[Collected data]
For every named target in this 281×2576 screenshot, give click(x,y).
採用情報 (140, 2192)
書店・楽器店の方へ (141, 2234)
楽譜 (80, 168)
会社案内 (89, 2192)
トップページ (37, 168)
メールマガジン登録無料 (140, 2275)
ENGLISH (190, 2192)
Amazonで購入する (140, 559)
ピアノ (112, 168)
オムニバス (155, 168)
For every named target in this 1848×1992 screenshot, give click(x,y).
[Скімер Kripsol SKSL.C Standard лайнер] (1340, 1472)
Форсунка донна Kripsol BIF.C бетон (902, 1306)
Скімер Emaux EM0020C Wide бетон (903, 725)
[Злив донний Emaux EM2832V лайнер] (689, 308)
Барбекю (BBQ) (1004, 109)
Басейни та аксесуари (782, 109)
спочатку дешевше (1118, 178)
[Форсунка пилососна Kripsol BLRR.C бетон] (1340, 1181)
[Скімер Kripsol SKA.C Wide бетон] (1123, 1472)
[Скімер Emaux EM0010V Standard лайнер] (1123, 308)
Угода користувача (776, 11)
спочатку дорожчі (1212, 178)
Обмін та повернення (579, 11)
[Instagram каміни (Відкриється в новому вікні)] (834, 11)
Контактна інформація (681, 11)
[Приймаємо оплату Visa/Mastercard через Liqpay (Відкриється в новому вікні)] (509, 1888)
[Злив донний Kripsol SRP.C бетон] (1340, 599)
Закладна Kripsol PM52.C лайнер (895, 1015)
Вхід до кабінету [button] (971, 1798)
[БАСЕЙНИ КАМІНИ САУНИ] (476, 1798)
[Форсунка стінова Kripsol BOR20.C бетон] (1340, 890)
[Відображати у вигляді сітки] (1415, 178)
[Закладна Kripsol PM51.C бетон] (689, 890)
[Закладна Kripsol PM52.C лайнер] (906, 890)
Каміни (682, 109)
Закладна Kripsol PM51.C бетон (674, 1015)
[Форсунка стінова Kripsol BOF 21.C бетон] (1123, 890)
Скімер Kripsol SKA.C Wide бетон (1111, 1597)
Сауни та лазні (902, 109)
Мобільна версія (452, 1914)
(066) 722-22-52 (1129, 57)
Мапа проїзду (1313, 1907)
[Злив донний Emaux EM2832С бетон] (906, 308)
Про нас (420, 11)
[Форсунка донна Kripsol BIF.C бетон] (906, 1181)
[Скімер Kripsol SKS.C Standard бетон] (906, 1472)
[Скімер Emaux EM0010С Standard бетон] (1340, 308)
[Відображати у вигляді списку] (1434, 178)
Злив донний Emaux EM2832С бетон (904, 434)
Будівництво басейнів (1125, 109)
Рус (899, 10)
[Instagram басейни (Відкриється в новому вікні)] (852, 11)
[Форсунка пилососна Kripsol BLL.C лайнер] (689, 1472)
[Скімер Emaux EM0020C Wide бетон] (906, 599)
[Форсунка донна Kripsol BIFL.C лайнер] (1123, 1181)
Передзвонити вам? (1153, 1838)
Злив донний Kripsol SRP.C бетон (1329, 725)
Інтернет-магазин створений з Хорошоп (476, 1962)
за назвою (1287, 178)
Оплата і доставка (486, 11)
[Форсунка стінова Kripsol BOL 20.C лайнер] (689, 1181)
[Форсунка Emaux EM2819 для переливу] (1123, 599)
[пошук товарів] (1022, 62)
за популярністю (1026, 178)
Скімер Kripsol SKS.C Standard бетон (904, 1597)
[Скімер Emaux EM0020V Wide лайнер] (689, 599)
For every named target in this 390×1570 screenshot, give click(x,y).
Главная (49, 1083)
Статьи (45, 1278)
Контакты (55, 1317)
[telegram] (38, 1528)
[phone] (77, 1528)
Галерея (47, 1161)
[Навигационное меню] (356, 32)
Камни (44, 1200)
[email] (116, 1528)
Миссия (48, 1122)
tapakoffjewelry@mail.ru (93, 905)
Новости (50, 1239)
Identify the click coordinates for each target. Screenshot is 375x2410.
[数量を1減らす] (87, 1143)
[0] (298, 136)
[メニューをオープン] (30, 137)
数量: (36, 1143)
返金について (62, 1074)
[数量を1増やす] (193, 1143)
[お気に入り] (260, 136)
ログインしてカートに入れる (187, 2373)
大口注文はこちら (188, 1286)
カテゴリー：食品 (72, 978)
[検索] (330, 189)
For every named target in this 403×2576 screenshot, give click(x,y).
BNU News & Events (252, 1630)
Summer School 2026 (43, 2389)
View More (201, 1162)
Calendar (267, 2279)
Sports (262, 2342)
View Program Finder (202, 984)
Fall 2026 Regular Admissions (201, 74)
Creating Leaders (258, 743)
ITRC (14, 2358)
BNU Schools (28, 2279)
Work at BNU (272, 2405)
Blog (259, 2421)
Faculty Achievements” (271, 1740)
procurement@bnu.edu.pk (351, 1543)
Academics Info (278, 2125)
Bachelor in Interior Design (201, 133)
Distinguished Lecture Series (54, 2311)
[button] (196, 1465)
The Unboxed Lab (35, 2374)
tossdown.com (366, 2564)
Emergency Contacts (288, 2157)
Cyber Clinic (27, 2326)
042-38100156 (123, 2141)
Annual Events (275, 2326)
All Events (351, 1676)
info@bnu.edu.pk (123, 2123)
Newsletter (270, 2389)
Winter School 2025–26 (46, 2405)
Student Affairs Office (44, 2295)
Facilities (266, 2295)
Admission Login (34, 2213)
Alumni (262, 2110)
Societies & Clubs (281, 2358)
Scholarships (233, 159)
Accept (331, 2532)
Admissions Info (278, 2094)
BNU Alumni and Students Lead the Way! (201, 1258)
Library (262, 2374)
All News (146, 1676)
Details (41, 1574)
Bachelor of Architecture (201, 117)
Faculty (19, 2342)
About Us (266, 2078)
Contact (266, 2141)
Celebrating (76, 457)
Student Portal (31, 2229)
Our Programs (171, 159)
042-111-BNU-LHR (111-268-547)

Problem - Which lines of the data contain the word "Відкриється"? Copy each one.

Result of this task -
[Instagram каміни (Відкриється в новому вікні)] (834, 11)
[Приймаємо оплату Visa/Mastercard через Liqpay (Відкриється в новому вікні)] (509, 1888)
[Instagram басейни (Відкриється в новому вікні)] (852, 11)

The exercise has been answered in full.